#### TASK DESCRIPTION:
Pick out every line of the listing that contains the string "height", and copy each of those lines in full.

— start AVAILABLE RECORDS —

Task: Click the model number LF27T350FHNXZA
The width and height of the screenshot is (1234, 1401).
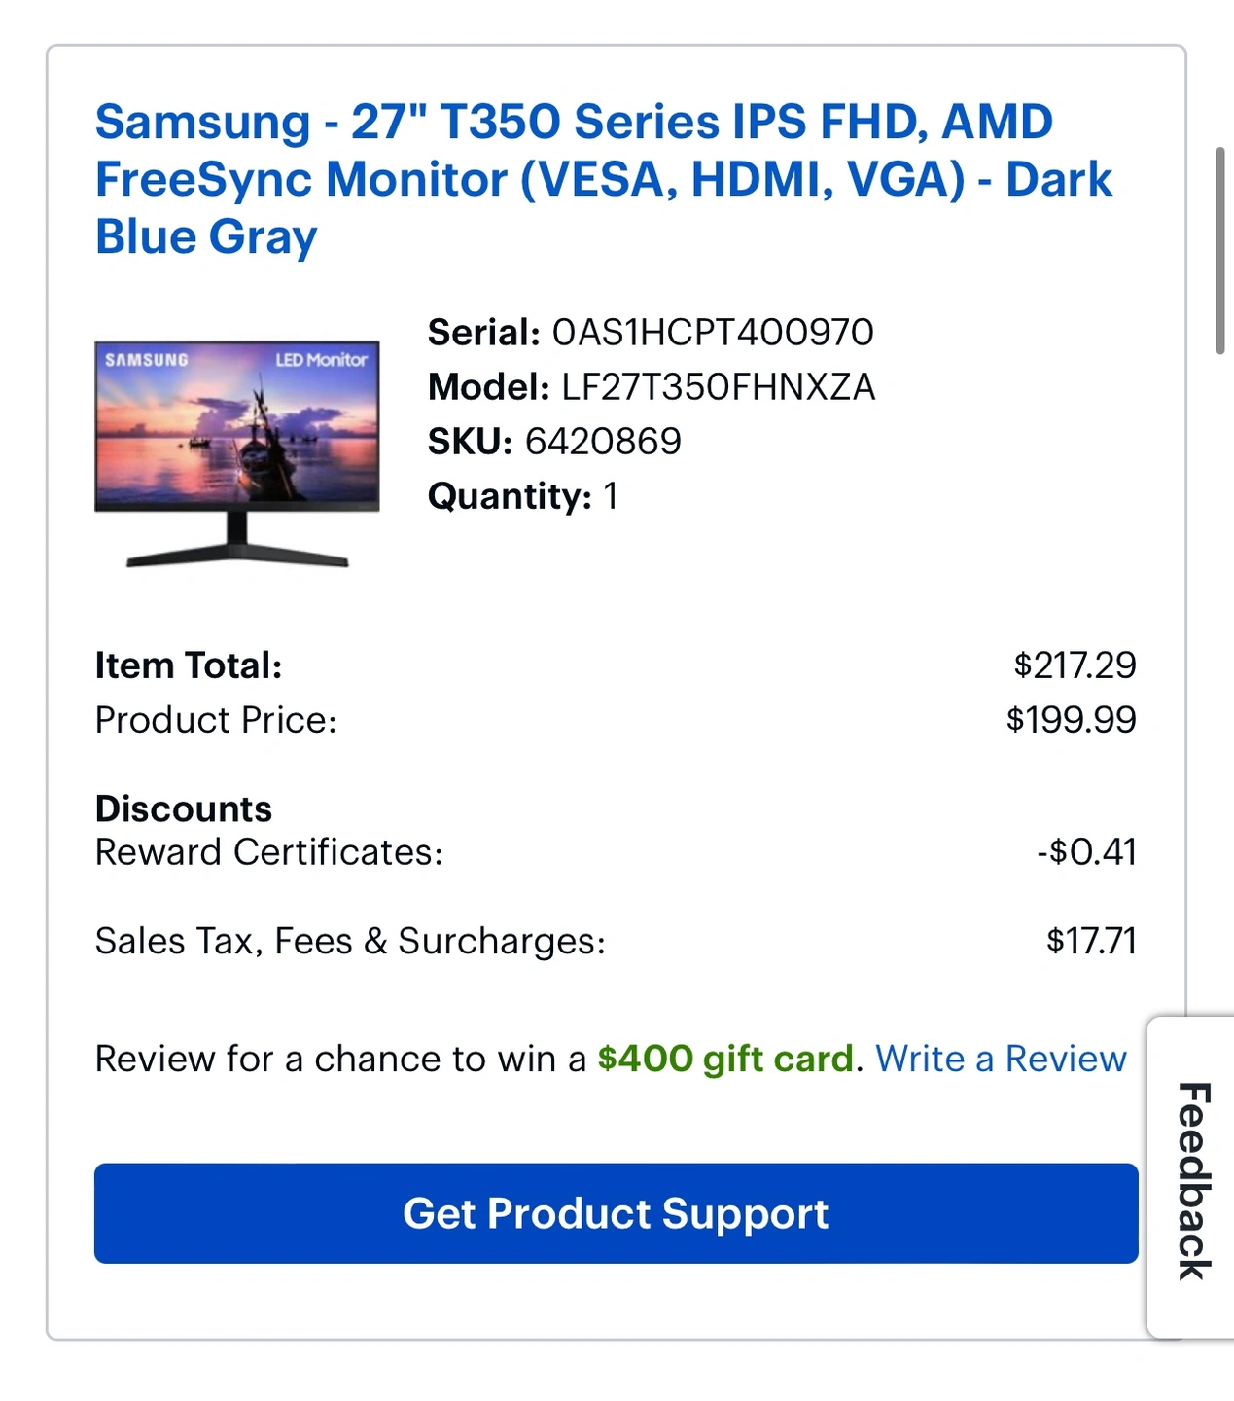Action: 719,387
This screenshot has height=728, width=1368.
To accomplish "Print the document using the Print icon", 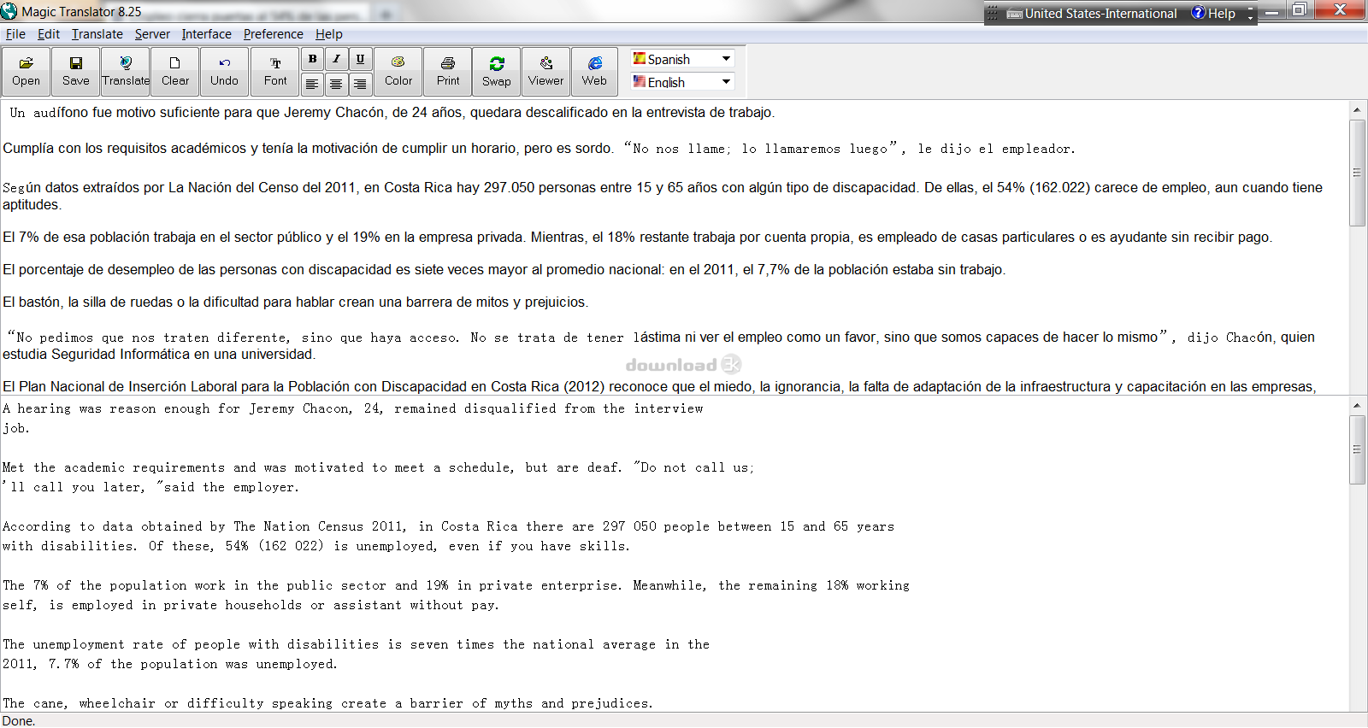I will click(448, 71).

— end AVAILABLE RECORDS —

#### WRITTEN SOLUTION:
The width and height of the screenshot is (1234, 1401).
This screenshot has height=728, width=1368.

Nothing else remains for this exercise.